*** Supplied material Section Begins ***

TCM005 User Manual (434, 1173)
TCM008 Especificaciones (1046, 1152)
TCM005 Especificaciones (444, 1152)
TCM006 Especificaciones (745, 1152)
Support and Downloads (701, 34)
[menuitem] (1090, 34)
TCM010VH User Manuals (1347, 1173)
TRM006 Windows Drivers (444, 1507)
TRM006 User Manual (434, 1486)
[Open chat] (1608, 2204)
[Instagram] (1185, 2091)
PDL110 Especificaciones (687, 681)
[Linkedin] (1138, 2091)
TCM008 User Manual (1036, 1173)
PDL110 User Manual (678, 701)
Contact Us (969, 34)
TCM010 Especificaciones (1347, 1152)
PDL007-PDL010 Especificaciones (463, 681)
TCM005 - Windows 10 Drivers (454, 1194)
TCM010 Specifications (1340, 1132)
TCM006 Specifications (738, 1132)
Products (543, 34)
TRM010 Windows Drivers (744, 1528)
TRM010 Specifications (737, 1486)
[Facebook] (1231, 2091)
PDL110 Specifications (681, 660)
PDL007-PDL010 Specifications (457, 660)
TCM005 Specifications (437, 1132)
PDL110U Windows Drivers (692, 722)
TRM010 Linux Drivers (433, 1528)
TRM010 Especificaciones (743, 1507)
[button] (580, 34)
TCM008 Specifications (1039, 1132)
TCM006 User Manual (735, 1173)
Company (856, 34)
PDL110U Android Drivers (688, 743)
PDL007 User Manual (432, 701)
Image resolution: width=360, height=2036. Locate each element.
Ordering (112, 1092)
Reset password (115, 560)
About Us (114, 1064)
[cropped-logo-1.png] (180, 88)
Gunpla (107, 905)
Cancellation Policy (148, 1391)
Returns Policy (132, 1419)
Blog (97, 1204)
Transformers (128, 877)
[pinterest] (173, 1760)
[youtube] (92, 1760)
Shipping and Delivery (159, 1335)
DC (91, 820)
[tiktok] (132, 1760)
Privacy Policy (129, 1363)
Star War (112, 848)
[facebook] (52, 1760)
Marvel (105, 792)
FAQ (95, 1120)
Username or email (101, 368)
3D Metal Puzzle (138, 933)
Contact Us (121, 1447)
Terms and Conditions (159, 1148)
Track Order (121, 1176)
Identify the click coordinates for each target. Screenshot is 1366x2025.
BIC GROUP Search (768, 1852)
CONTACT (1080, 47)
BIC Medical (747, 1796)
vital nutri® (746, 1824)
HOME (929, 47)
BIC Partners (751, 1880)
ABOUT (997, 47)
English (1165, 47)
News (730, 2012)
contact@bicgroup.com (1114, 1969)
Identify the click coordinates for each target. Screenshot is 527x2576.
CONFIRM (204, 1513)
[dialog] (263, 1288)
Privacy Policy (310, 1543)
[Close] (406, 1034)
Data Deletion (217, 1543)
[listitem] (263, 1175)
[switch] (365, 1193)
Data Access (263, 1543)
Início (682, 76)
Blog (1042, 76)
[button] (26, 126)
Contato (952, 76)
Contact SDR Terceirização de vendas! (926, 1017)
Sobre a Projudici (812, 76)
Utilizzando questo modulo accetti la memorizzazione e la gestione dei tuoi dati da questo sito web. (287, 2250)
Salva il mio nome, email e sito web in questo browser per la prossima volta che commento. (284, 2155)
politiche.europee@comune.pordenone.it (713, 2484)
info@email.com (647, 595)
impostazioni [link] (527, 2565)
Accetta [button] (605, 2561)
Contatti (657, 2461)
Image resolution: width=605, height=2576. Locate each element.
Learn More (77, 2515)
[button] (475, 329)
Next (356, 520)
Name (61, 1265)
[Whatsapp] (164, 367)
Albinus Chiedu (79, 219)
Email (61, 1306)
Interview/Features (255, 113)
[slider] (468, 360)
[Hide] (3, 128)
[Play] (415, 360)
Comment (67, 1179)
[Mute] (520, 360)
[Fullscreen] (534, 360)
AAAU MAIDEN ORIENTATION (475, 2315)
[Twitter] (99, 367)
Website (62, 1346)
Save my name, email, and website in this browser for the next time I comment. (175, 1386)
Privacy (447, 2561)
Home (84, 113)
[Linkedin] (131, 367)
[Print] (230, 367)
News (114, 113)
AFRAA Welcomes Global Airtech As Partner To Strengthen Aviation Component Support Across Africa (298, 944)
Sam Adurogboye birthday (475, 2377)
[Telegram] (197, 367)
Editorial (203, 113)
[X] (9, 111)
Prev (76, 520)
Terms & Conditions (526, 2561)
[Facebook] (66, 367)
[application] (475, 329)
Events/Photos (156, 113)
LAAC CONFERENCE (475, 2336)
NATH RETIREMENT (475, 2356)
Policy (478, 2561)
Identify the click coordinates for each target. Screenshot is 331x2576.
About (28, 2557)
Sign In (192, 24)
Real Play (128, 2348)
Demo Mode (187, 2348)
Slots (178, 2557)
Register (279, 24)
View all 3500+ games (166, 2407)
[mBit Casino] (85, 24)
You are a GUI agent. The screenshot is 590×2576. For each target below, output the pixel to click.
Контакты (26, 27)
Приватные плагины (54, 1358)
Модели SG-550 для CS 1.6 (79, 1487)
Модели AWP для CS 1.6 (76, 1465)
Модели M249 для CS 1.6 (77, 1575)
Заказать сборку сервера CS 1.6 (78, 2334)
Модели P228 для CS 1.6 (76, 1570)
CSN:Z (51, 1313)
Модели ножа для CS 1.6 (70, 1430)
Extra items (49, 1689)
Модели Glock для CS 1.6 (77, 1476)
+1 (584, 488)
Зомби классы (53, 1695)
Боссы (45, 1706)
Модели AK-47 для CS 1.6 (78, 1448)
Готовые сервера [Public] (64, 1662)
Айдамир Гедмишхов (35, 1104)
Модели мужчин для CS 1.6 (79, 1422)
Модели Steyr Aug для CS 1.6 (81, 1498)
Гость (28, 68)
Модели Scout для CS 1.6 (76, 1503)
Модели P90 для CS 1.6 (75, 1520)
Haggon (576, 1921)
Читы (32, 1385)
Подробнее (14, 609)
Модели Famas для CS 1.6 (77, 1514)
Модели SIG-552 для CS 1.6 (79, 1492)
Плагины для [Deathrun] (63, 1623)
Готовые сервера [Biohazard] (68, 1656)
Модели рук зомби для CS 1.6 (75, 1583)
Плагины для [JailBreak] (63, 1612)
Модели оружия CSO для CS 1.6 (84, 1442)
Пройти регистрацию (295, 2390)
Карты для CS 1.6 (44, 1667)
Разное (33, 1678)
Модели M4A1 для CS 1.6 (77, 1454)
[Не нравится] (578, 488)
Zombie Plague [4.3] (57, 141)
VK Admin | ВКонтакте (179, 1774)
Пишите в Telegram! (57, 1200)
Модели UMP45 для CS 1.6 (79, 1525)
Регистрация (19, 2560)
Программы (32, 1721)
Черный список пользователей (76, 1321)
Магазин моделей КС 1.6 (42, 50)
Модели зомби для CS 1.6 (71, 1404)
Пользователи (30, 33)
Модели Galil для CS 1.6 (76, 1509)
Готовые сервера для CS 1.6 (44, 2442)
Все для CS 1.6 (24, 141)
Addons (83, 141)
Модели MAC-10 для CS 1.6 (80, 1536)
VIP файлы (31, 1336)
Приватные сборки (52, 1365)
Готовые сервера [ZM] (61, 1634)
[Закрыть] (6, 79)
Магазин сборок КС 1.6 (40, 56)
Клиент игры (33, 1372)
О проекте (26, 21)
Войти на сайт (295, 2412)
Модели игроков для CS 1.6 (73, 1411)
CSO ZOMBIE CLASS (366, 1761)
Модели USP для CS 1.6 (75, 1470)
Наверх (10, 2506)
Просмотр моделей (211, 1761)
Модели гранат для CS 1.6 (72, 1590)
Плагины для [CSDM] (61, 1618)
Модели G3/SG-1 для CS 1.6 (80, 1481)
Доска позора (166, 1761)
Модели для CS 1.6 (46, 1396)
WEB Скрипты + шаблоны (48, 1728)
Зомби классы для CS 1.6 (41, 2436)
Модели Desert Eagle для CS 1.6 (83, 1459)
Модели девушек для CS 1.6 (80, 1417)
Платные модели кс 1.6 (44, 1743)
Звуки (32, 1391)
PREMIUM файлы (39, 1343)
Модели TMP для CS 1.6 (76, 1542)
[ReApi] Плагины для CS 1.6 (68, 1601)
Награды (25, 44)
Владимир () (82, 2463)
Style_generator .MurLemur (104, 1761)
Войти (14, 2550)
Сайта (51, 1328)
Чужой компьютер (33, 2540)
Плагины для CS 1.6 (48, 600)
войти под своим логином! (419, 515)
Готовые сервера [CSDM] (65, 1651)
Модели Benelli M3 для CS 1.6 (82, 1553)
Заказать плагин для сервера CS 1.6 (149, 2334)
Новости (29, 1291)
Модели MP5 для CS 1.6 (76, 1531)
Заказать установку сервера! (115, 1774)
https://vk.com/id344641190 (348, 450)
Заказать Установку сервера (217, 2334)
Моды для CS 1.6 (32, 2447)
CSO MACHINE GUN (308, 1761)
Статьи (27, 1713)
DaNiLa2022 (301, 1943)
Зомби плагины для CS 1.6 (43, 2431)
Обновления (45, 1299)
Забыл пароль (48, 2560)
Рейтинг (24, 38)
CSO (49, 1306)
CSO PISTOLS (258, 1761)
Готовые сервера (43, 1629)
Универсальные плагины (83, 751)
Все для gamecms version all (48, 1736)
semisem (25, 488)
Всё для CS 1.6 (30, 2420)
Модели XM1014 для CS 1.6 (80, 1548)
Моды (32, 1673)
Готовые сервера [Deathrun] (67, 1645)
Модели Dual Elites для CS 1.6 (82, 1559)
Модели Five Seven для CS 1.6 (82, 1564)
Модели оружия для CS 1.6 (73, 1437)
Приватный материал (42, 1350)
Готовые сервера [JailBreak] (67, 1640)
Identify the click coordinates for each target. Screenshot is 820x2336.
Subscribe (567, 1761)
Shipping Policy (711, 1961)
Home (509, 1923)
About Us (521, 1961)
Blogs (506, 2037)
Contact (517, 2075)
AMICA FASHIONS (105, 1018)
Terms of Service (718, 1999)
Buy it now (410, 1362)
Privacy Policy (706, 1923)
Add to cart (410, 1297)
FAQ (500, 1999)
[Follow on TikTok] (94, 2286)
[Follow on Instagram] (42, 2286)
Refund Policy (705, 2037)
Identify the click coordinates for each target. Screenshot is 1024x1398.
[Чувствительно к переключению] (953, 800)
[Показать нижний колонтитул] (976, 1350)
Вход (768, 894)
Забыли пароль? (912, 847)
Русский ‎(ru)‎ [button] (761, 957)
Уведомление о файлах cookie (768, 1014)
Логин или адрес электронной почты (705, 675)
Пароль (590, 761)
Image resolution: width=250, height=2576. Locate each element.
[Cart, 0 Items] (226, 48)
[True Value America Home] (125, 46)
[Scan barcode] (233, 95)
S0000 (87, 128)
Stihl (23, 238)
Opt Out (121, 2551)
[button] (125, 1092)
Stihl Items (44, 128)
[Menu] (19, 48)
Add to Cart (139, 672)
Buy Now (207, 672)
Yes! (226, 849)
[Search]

*** Supplied material Section Ends ***

* [Exercise prompt] Search the entries above for the string "height". Copy each line that holds it.

* [Result for this task]
Image resolution: width=360, height=2036. Locate each element.
Image resolution: width=605, height=2576. Locate each element.
Image resolution: width=250, height=2576. Locate each element.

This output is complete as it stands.